Up le Creek
For all its fancy radar and autopilot (to say nothing of four double cabins, private showers, stereo and freezer), the 42-foot, $250,000 catamaran that Prince Rainier intends as a gift for daughter Caroline’s June 29th wedding sailed promptly into trouble. En route from Southampton via inland waterways, the yacht ran aground in France’s Canal du Midi, no one having told the skipper that part of the waterway was being drained. The boat’s builders eventually got a lift—from a crane and a large truck—and hope to get to the church on time.
Coup de Grace
The ubiquitous Carradine clan—pa John (Golden Rendezvous) and progeny David (The Serpent’s Egg), Keith (Pretty Baby) and Bobby (Coming Home)—had a dozen films showing in Cannes and, if all goes well, will premiere another in 1993. That’s when David figures to wrap his production The True Legend of Mata Hari, slated to begin filming soon in Holland. “We’re going to tell the story with my daughter Calista in the title role—she’s 16—and see her grow older with the film,” explains David. Like a good dad, he is doing his utmost to ease Calista’s jitters over portraying the World War I German spy who was caught and sentenced to death. “We’re going to film the execution as a dream sequence this summer,” David says. “It would be awful to have to look forward to being shot for the next 15 years.”

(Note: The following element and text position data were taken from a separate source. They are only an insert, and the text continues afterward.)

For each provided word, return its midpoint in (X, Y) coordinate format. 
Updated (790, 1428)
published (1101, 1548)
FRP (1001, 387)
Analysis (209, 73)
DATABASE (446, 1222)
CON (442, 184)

Indianapolis 500 winner Al Unser isn’t at all gracious about Janet Guthrie, who in her second Indy placed ninth and became the first woman ever to complete the race. “Janet,” Unser sneers, “was just trying to finish. When she’s racing anywhere else the other drivers laugh at her, they lap her so often.” Guthrie’s measured reply: “Since he doesn’t run those other races [stock cars, in which Janet finished in the top dozen 11 times], I don’t think he can make any accurate comment on them. Unser also said since I was driving with a broken wrist I was a menace to every driver on the track and that he’d say the same about a man. He neglected to mention that Gary Bettenhausen drives mostly with one arm because he has only partial use of the other. I might add that in Al Unser’s second Indy, in 1966, he finished 12th.”
Back when her torchy Torn Between Two Lovers was hot last year, Mary MacGregor claimed she almost didn’t record the song. “I was singing it in tears,” she said. “It was really hard for me.” The reason, Mary shivered, was that even the thought of being unfaithful to husband Don was traumatic. But on May 25 Mary filed for divorce, citing “irreconcilable differences.” She isn’t living her song title, though—her new beau, a William Morris agent, appeared after the split. But her current release is called Memories.

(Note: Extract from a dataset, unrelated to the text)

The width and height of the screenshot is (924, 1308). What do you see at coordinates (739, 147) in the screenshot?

•Vice-President Walter Mondale cracked, upon receiving an honorary Doctor of Public Administration degree at Rhode Island’s Providence College: “Your degree took four years, mine took only a few minutes. And I know many of us did the same amount of work.”
•Broadway-bred (Pal Joey, Bus Stop, Sail Away), London-based actress Elaine Stritch, 51, joked on learning she has diabetes: “Listen, I’m just looking forward to the day they catch me in the ladies’ room at the Con-naught Hotel ‘shooting up.’ Boy, am I going to have the last laugh!”
•The purse snatcher bolted from Gino’s restaurant in Washington, D.C., and bystander Terry Carter took off in hot pursuit. Carter nabbed the perpetrator once, lost him in the traffic, then grabbed him again two blocks later and handed him over to the cops. “I got carried away,” says Carter, who was Detective Sergeant Joe Broadhurst on TV’s McCloud for six years. “I guess I’m still playing that role.”